I fell in my follow through on the first ball of my spell in the second game and twisted my ankle. It didn’t bother me during the game but as I came back to my place I started to feel some discomfort and slight swelling. The fact that I had to ride my bike and shift gears with my ankle and walk a large distance in the evening made it all the more painful.

Losing a final is as bad as it can get. I have lost two before, and those disasters are etched in my memory much deeper than most of my victories. This time the feeling was not as bad, as I realised that the team did not deserve to win. Even then the spirit and fight put up by a number of players in the team was quite remarkable and to say the least refreshing.

Amidst all the cricket there were trips between Delhi and Gurgaon on my bike in the sweltering heat, for more than 150kms. A friend’s party late night on Friday which ended at 1.30am and I had to wake up at 6am on the following morning to go for my match. A little bit of studying for my GMAT to go with it was enough to make the whole experience so tiring, that people at work asked me if there was anything wrong.

I wonder what it would have been like if I had not played those games.

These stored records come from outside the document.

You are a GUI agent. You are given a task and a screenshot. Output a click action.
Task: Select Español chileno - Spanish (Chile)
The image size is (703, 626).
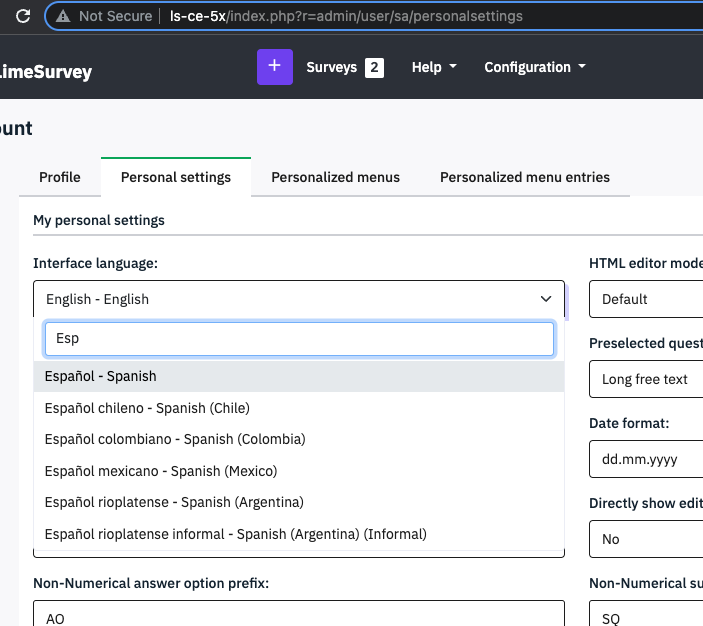pos(147,408)
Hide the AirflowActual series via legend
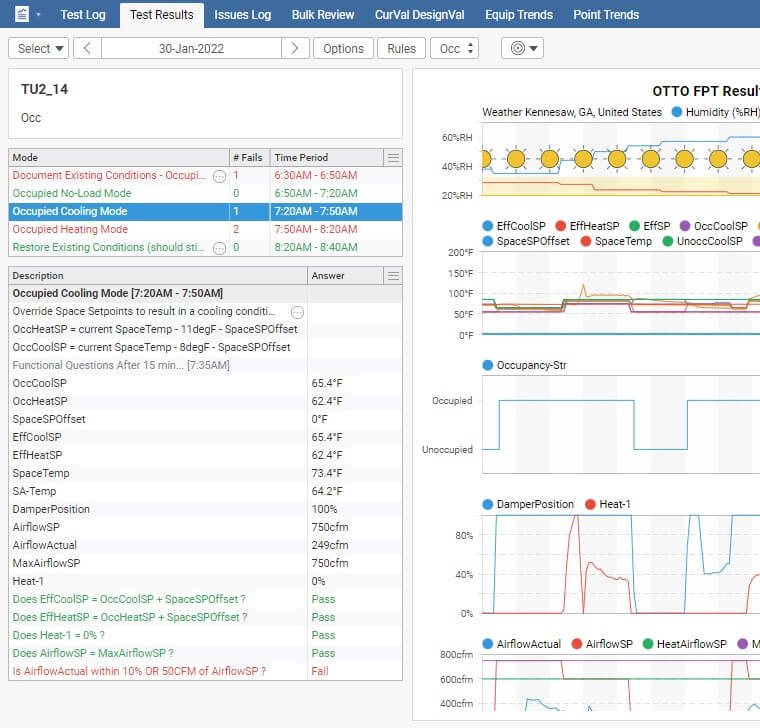The image size is (760, 728). 521,644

I could have ridden my bike at a decent hour with less of heat, I wouldn’t have hurt myself and of course I would have been able to give even more time to my studies. This is perfectly what my parents would have expected of me, or perhaps will tell me to do the next time. It’s a sad feeling that at the age of almost 24 your parents don’t understand the importance of the most important fuel of your life. It’s still just a game for them, a game which should not be played too much and least be watched on TV.

This is not one of Zubin like i-hate-my-parents post. Please don’t get me wrong here. I am also not saying that my parents have never felt good when I have told them of my achievements in cricket. But they have never understood that it is almost intoxication for me, something that gives the pleasure and happiness that we all are searching for all the time. They can not understand why I occasionally neglect them for cricket.

I guess it’s hard for anybody to comprehend that a game, a sport or any such otherwise considered peripheral concept can drive someone’s existence. But what is even harder is to explain it to somebody yourself.